══ SOURCE MATERIAL

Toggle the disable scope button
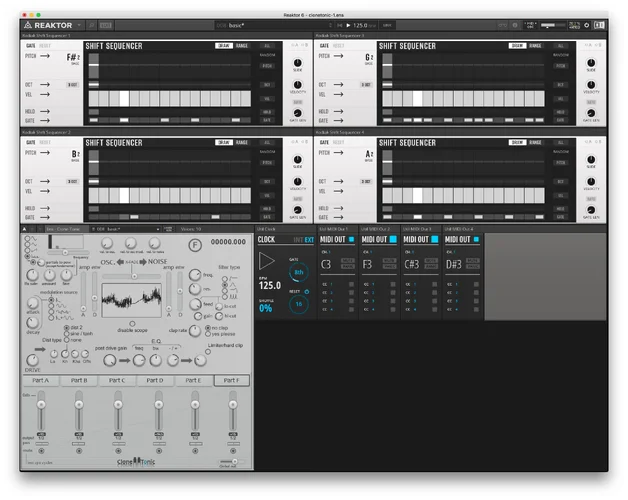Screen dimensions: 628x500 click(132, 323)
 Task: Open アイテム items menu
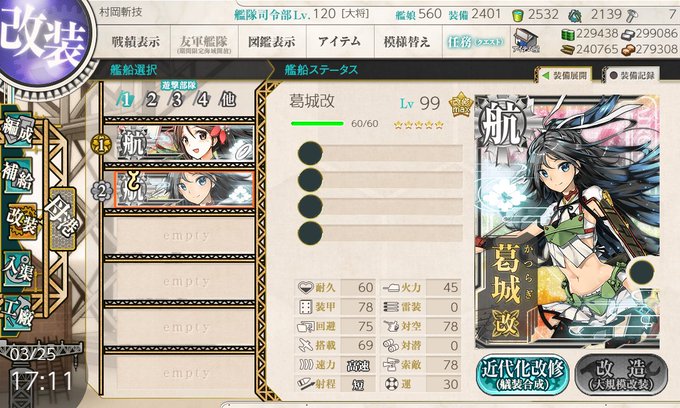coord(340,42)
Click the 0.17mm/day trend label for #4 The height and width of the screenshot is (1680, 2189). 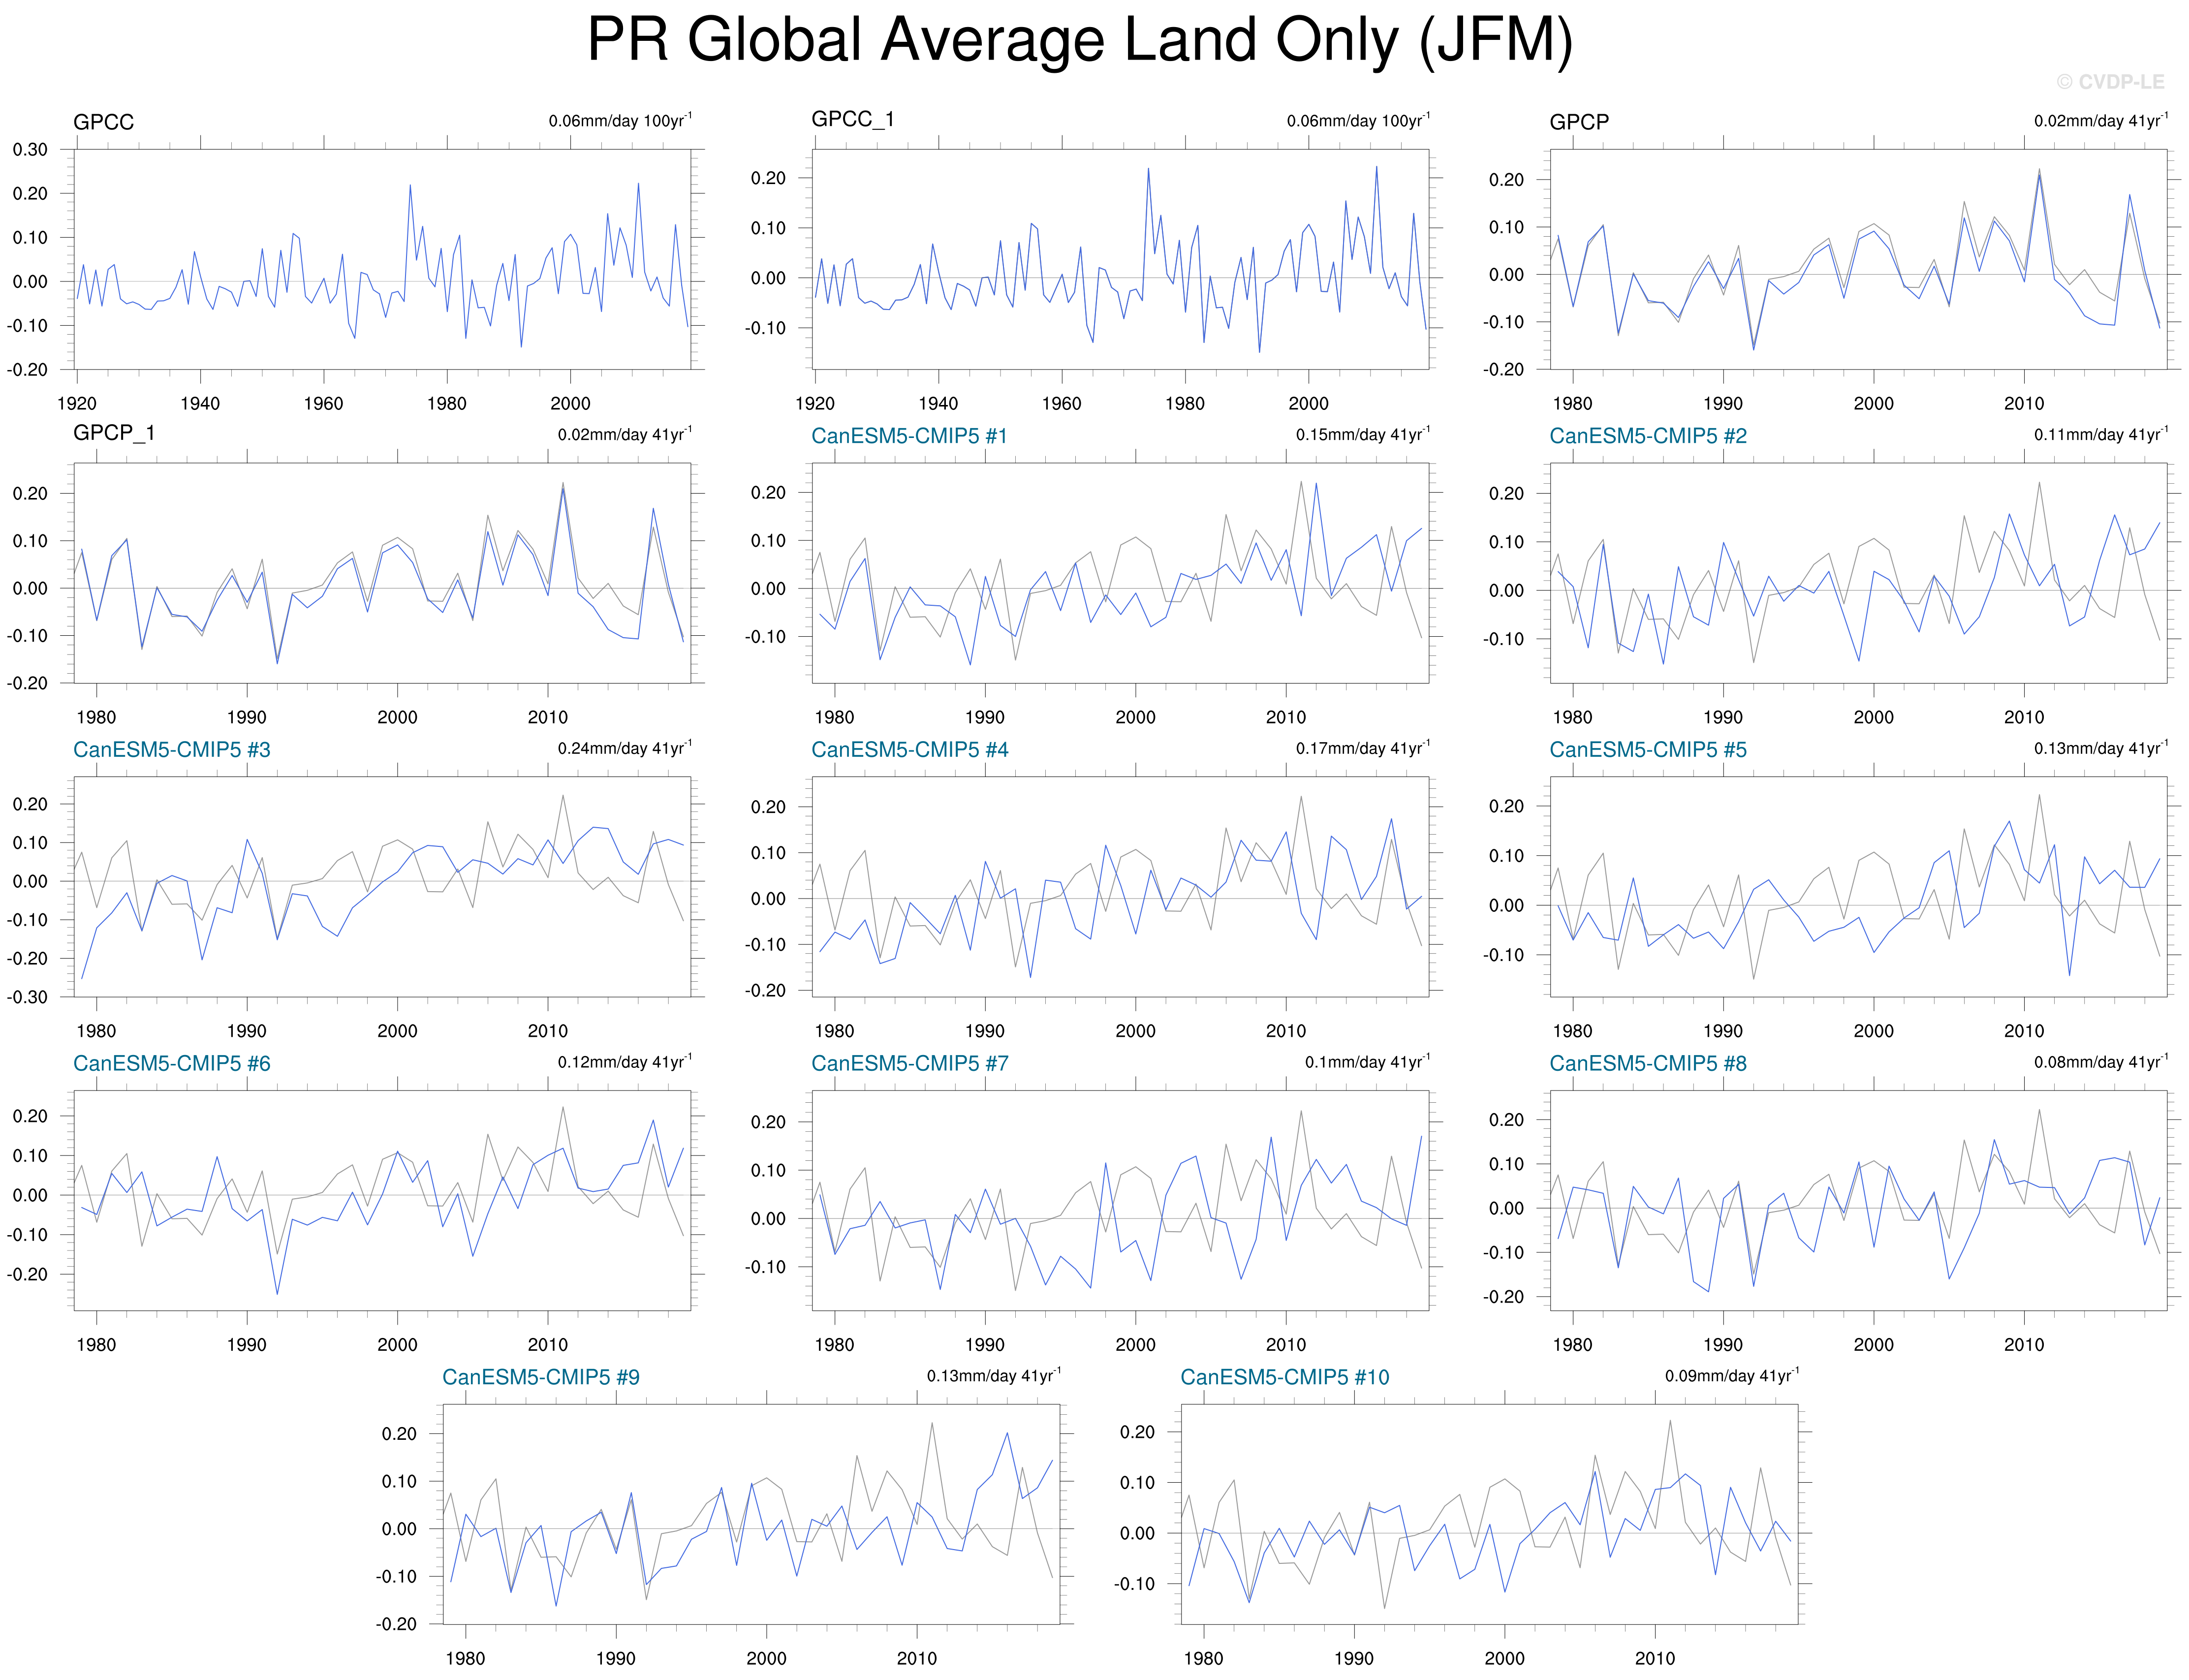(1362, 748)
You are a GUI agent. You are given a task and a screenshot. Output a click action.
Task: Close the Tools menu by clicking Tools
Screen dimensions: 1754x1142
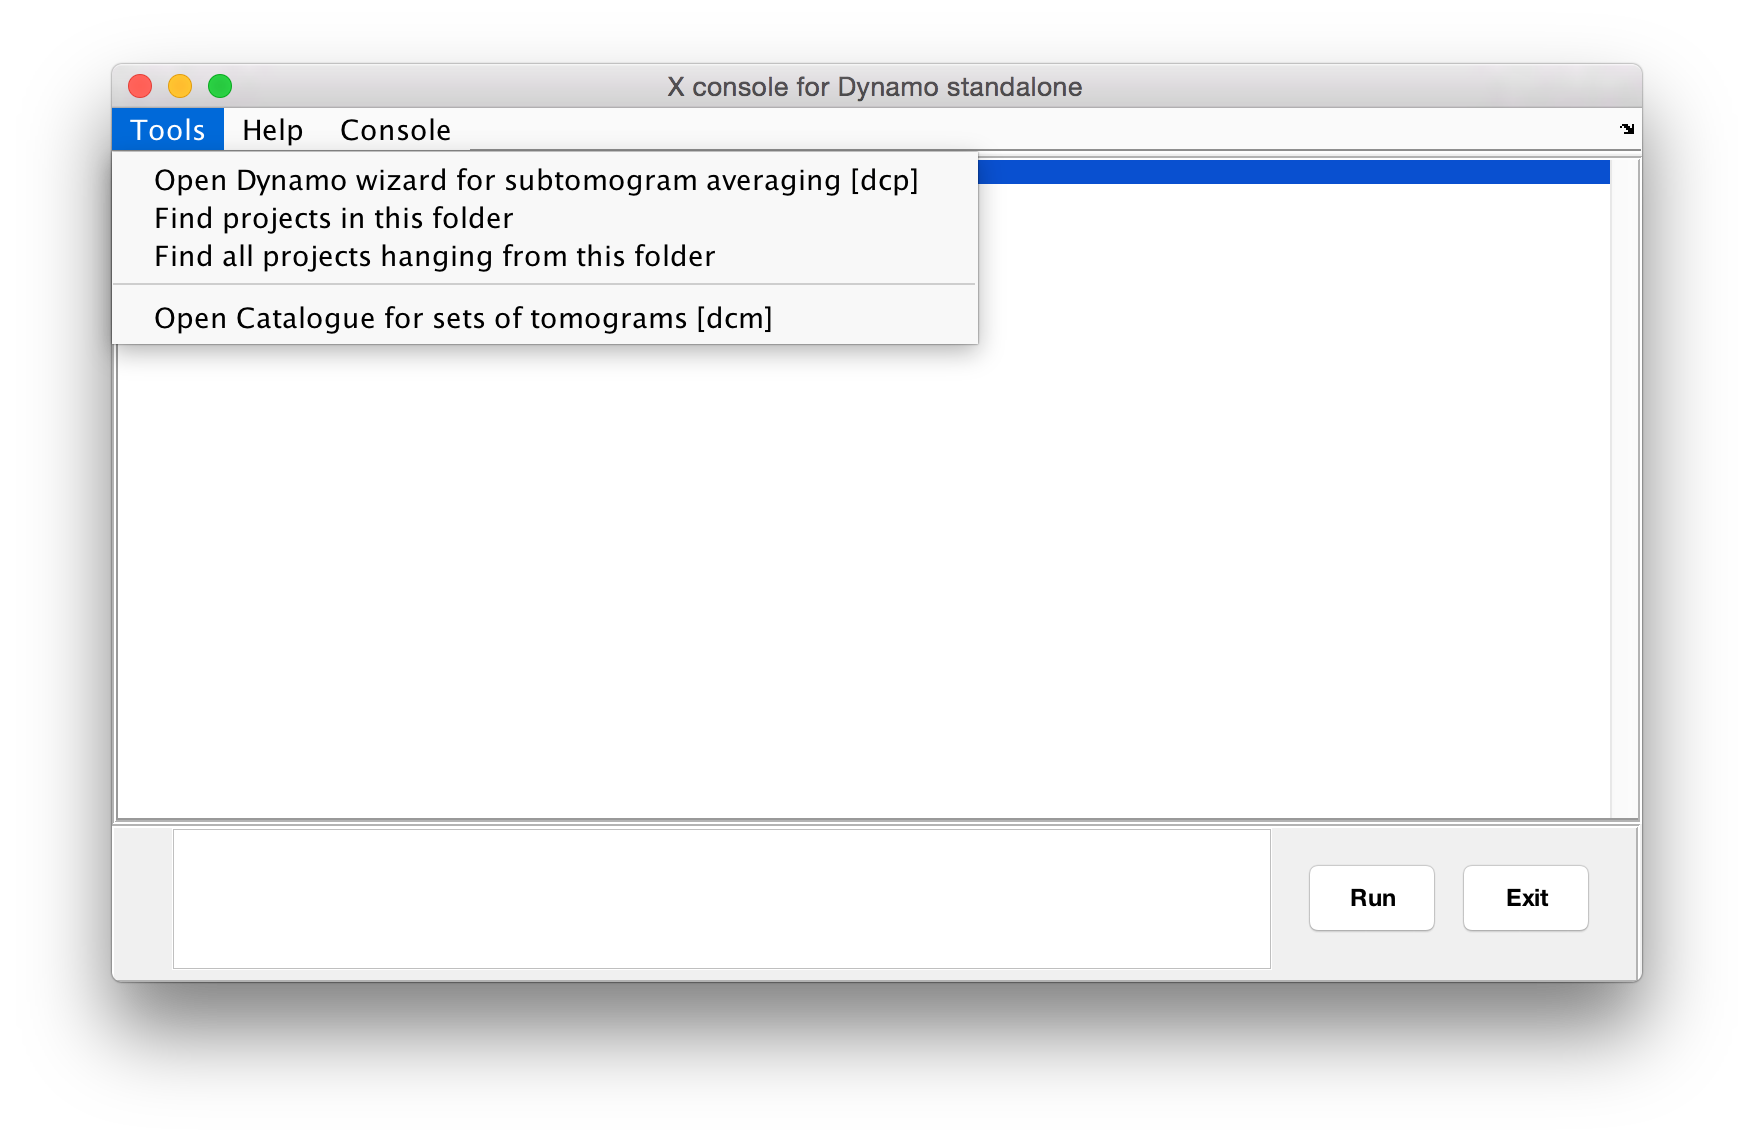(168, 130)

════

WRITTEN REQUEST:
Report each line of the listing above that contains the word "menu", matching case exactly.

EXPECTED OUTPUT:
 Task: Open アイテム items menu
Task: Close the Tools menu by clicking Tools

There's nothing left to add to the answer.